Eleições 2014 no RJ: suruba ou bacanal?

Os últimos arranjos de alianças entre os partidos que dominam a política fluminense estão provocando reações inusitadas até mesmo dentre os que sempre ganharam com as opções que são feitas para garantir melhores chances eleitorais. O interessante é que essas reações estão sendo manifestadas por meio de metáforas que veiculam a ideia de praticas sexuais. O primeiro a usar uma metáfora nesse sentido foi o deputado federal Alfredo Sirkis (com certeza uma vestal ideológica) que equiparou a aliança que juntou Romário e Lindbergh numa mesma nominata como sendo uma “suruba”.  Agora ao reagir a uma aliança igualmente curiosa foi a vez do prefeito do Rio de Janeiro de classificar a chapa que unirá Pezão e César Maia como sendo um “bacanal”.
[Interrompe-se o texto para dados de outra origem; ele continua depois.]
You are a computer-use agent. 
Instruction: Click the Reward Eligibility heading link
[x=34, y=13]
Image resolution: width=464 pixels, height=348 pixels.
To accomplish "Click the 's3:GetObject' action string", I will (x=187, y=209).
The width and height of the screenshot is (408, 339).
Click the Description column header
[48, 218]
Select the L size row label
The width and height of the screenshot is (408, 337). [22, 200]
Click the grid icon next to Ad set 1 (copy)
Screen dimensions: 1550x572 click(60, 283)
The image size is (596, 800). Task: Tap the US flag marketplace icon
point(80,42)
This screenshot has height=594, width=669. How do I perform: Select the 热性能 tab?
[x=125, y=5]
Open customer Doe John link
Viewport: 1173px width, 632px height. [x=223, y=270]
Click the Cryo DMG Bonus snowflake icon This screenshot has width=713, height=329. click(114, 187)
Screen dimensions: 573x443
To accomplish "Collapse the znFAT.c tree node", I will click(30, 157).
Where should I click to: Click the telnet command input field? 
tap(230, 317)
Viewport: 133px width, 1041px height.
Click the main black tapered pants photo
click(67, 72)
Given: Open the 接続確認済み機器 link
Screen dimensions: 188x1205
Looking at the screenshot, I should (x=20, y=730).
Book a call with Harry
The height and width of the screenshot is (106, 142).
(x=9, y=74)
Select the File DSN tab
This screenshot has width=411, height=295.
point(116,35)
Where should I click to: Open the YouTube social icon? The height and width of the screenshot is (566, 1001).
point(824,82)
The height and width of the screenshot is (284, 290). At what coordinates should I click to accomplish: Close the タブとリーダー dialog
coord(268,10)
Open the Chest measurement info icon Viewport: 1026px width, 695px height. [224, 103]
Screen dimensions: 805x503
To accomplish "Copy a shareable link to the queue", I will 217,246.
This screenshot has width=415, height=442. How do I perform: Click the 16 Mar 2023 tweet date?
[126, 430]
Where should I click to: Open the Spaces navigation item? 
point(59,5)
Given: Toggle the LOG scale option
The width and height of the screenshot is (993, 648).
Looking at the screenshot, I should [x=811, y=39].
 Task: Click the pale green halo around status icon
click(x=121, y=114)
A primeira reação de todo cidadão fluminense que preza o seu voto e acompanhou a situação em que estamos neste momento é de dizer a Sirkis e Paes que eles deveriam se responsabilizar pelo que eles mesmos ajudaram a construir. Se chegamos a esse ponto agora, o fato é que esse tipo de aliança despudorada (só para usar um jargão que parece ser tão caro a Sirkis e Paes neste momento) se tornou capaz por sucessivas ocasiões onde o interesse da população foi colocado abaixo dos interesses fisiológicos dos partidos.

De minha parte, só posso dizer que felizmente existem alternativas de voto nessas eleições e que implicam em nos retirar de um tipo de política que oscila entre a suruba e o bacanal.